## WHAT IS REQUIRED
Word for word, please restate each record and pass over the pictures.

## DATA IN THIS EXERCISE
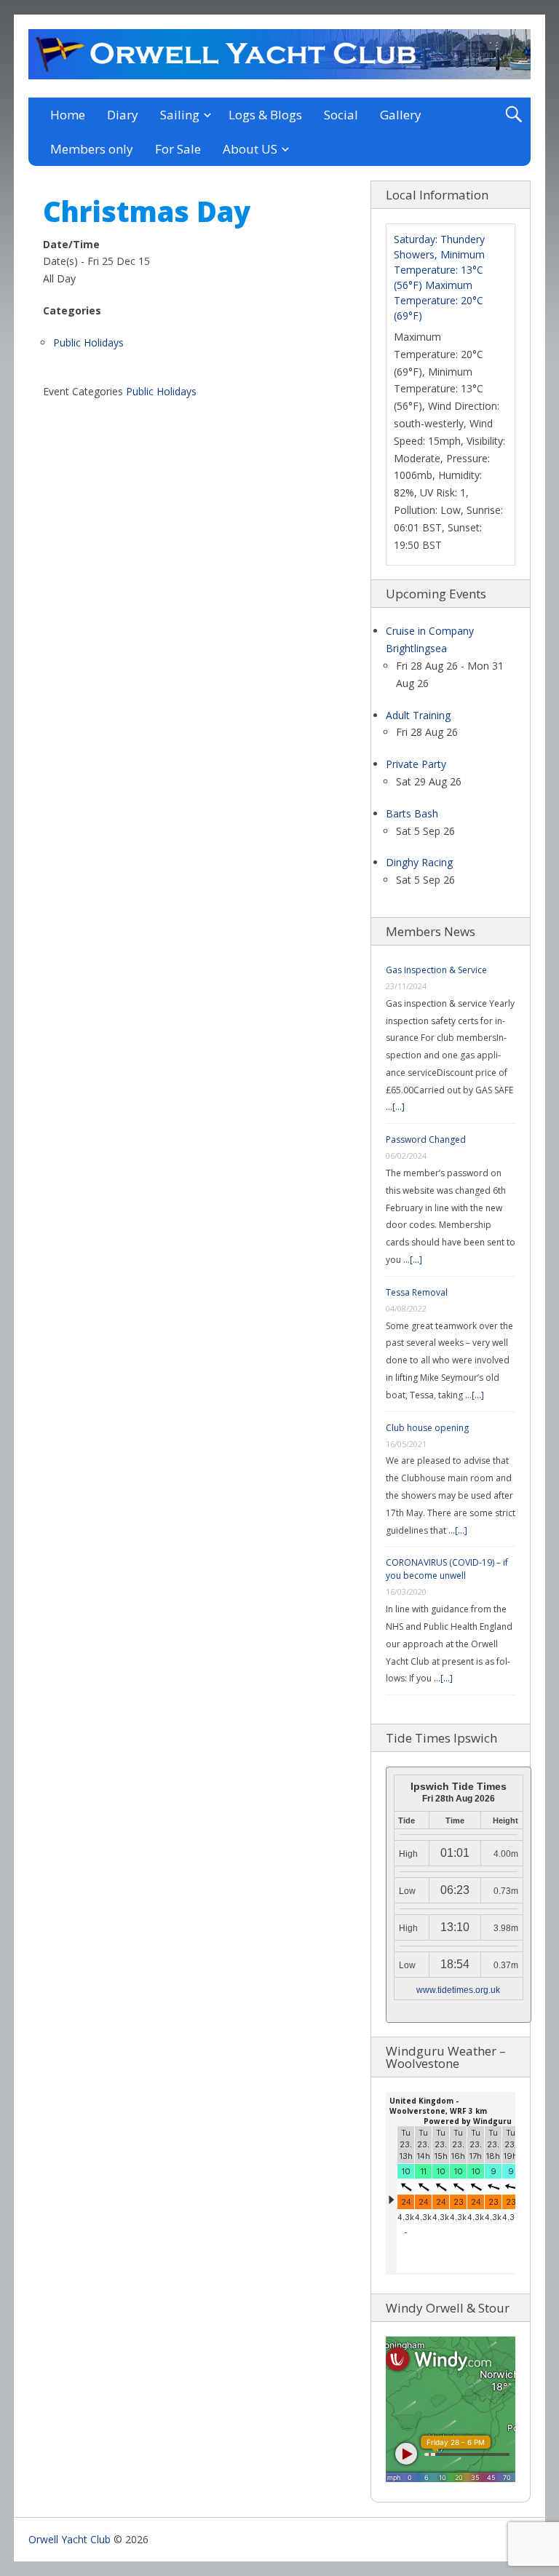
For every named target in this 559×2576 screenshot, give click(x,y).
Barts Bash (412, 813)
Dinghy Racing (419, 862)
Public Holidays (88, 342)
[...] (398, 1107)
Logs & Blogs (265, 114)
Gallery (400, 114)
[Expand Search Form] (513, 115)
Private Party (416, 764)
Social (341, 114)
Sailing (179, 114)
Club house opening (427, 1428)
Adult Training (418, 715)
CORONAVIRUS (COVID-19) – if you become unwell (447, 1569)
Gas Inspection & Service (436, 970)
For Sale (178, 148)
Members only (91, 148)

## EXERCISE RESULT
For every named target in this 559×2576 screenshot, give click(x,y).
Barts Bash (412, 813)
Dinghy Racing (419, 862)
Public Holidays (88, 342)
[...] (398, 1107)
Logs & Blogs (265, 114)
Gallery (400, 114)
[Expand Search Form] (513, 115)
Private Party (416, 764)
Social (341, 114)
Sailing (179, 114)
Club house opening (427, 1428)
Adult Training (418, 715)
CORONAVIRUS (COVID-19) – if you become unwell (447, 1569)
Gas Inspection & Service (436, 970)
For Sale (178, 148)
Members only (91, 148)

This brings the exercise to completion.